If you own a small business and haven’t thought about succession planning, you should. Brad Cherniak Co-Founder and Partner of Sapient Capital Partners, a Toronto-based advisory firm, examined the importance of succession planning in a February 20, 2019 Divestopia article, “All Companies Need to Look at Succession Planning.” Owning and/or operating a business can be a great deal of work, but it is imperative to take the time to develop a succession plan.
Succession Planning is for Businesses of All Sizes
Cherniak says that every business owner to realize that succession planning isn’t just for big businesses. But the majority of small-to-medium sized businesses, as well as their senior managers, simply don’t focus much on succession planning at all.

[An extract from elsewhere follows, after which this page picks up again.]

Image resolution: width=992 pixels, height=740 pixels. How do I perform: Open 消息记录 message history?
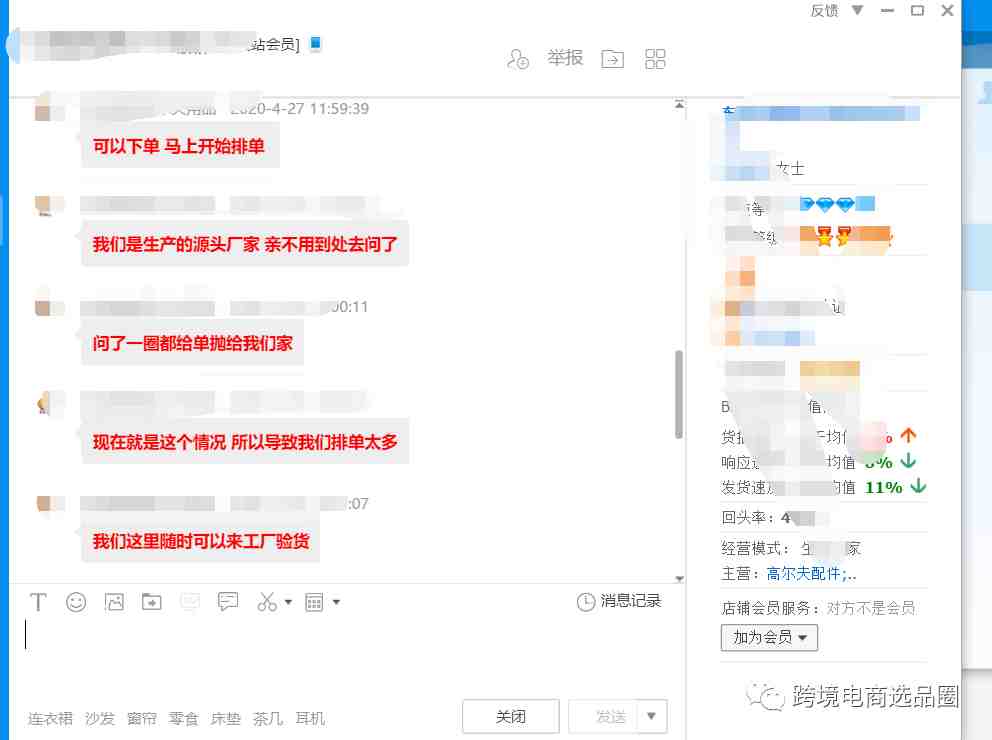[619, 601]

Many business owners see succession planning as essentially being the same as exiting a business. Cherniak is quick to point out that while the two can be linked and may, in fact, overlap, they are by no means the same thing. They should not be treated as such.

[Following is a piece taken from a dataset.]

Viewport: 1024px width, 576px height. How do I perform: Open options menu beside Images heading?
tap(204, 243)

“Succession planning comes down to this: Are more general, innate skills critical to the leadership of your company, or are more situation-specific skills?” Cherniak asks.
Following an Arc Pattern
Importantly, Cherniak notes, “Succession planning should also be linked to your strategic planning.” He feels that both entrepreneurs and businesses managers follow an arc pattern where their “creativity, energy and effectiveness” are all concerned. As circumstances change, entrepreneurs and business managers can become exhausted and even a liability.
The arc can also change due to a company’s changing circumstances. All of these factors point to “coordinating the arcs of business,” which includes “startup, ramp-up, growth, consolidation, renewed growth and maturity,” with whomever is running the business at the time. In this way, succession planning is not one-dimensional. Instead it should be viewed as quite a dynamic process.

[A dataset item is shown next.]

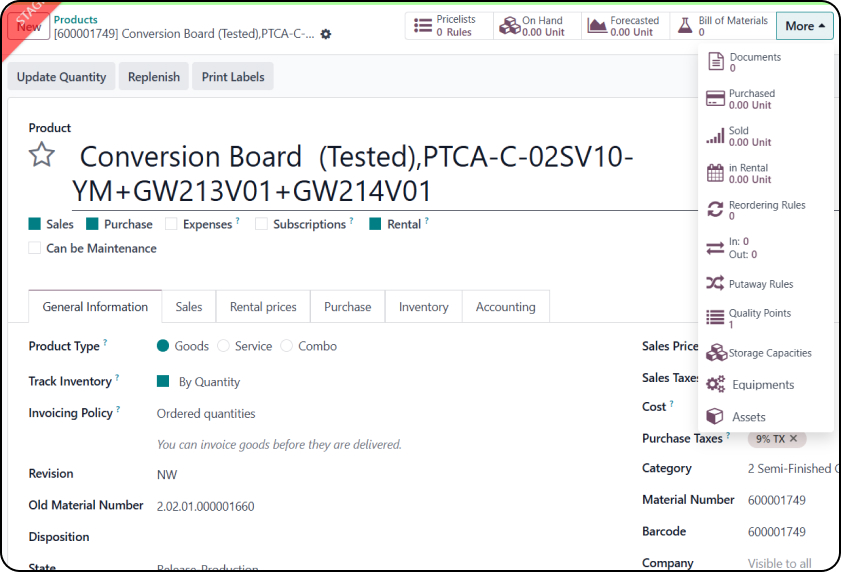Go to Products breadcrumb link
This screenshot has height=572, width=841.
[x=76, y=19]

Evaluating Each Company Individually
Cherniak highlights the importance of making sure that the team matches the needs of a company as well as its stages of development. Who is running a company and setting its direction? Answering these questions is important. It also is of paramount importance to make sure that the right person is in charge at the optimal time.
Companies and their circumstances can change. This change can often occur without much notice. As Cherniak points out, few small-to-medium sized businesses focus on succession planning, and this is potentially to their detriment.